De repente, en medio de un ámbito festivo como el del Juego de las Estrellas del básquet argentino, Rubén Magnano llamó a los jugadores de su equipo y los agrupó para decirles unas palabras antes del partido. Todos, en silencio, escucharon al maestro de la Generación Dorada. “Muchachos, ganar no es lo más importante”, arrancó, serio, para cerrar con una frase que lo pinta de cuerpo entero. “Es lo único”, dijo, mientras contagiaba su media sonrisa al resto de las figuras del evento que se realizó hace algunos meses en Zárate y que lo tuvo a él como protagonista central de un homenaje dorado.
....................
Según la fuente sobre Rubén Magnano:
(a) ¿En qué evento reunió Magnano a los jugadores de su equipo antes del partido?
(b) ¿De qué generación se le llama maestro?
(c) ¿En qué ciudad se realizó el evento?

Registros guardados:
....................
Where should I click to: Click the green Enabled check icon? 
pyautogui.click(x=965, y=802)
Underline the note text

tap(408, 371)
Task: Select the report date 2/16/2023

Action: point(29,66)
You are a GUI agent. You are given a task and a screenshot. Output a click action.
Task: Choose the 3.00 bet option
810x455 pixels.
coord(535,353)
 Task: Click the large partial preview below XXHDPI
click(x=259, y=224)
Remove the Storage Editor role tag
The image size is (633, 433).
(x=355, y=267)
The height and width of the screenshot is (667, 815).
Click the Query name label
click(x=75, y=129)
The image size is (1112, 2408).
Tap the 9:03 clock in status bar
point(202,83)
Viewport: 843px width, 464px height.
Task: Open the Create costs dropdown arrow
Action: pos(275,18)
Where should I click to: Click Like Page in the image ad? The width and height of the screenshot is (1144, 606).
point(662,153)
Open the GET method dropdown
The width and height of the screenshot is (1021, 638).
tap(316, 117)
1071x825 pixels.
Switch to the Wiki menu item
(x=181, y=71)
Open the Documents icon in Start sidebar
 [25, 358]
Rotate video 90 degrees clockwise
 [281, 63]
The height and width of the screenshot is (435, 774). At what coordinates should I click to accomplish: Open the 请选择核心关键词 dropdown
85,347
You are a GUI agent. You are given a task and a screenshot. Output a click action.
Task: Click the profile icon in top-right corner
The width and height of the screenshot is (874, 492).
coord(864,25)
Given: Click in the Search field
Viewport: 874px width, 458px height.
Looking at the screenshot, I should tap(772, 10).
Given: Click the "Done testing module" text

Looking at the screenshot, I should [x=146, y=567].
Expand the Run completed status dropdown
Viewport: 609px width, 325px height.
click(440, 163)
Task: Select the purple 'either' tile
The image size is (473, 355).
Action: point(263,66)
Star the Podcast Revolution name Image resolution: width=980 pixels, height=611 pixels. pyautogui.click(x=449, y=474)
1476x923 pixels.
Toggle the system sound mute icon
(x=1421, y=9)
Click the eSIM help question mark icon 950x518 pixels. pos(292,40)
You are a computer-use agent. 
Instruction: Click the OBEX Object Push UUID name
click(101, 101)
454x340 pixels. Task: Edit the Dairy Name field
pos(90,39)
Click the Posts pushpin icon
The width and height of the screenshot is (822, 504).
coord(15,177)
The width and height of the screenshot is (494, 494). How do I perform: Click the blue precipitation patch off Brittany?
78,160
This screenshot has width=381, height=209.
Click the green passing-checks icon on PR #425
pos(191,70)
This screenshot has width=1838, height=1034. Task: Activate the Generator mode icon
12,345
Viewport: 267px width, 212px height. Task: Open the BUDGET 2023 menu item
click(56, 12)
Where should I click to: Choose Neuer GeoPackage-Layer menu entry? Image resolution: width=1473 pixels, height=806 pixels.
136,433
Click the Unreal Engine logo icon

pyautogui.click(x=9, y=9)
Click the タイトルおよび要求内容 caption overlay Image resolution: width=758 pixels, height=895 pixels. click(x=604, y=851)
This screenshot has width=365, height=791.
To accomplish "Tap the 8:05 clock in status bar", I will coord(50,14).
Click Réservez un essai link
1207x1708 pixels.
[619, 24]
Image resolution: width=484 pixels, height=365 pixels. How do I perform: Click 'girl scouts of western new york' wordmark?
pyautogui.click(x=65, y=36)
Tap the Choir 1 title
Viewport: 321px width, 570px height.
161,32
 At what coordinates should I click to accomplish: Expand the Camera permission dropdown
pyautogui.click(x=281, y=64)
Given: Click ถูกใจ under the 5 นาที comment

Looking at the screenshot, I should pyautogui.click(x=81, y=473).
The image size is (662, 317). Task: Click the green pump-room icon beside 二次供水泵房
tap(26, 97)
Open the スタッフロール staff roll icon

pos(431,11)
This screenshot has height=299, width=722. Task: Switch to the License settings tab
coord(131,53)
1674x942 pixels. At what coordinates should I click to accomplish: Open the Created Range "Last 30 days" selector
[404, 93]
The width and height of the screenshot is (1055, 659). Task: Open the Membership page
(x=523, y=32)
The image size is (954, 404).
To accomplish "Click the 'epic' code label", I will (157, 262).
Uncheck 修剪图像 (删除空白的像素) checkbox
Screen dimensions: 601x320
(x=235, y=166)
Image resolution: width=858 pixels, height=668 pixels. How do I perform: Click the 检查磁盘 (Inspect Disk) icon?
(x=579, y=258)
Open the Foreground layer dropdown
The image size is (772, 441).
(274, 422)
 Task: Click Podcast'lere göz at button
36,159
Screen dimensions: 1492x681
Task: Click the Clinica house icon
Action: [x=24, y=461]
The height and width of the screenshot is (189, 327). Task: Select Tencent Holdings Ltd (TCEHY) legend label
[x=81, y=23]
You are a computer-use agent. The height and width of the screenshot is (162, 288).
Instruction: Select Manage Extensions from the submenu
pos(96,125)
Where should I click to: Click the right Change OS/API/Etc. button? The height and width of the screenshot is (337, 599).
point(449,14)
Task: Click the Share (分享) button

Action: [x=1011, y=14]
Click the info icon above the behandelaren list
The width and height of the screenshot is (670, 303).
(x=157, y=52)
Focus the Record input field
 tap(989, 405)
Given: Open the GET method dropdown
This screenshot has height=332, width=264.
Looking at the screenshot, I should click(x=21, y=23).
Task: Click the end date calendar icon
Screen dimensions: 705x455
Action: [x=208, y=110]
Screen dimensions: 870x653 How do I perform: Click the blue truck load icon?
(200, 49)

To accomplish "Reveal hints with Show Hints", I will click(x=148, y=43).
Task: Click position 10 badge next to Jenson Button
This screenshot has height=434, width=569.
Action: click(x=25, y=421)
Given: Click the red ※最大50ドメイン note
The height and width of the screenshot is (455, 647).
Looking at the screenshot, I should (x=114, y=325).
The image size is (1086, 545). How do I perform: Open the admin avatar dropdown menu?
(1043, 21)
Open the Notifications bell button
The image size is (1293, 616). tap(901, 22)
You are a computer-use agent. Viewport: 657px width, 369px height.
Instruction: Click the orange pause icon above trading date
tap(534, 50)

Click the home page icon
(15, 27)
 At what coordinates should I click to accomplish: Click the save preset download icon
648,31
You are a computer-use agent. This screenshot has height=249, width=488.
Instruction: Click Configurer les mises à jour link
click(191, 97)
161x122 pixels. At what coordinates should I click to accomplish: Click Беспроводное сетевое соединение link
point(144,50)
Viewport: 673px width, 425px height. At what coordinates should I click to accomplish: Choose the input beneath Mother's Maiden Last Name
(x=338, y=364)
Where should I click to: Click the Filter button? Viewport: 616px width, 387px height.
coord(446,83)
....................
=== EJERCICIO RESUELTO ===
(a) En el Juego de las Estrellas del básquet argentino.
(b) De la Generación Dorada.
(c) En Zárate.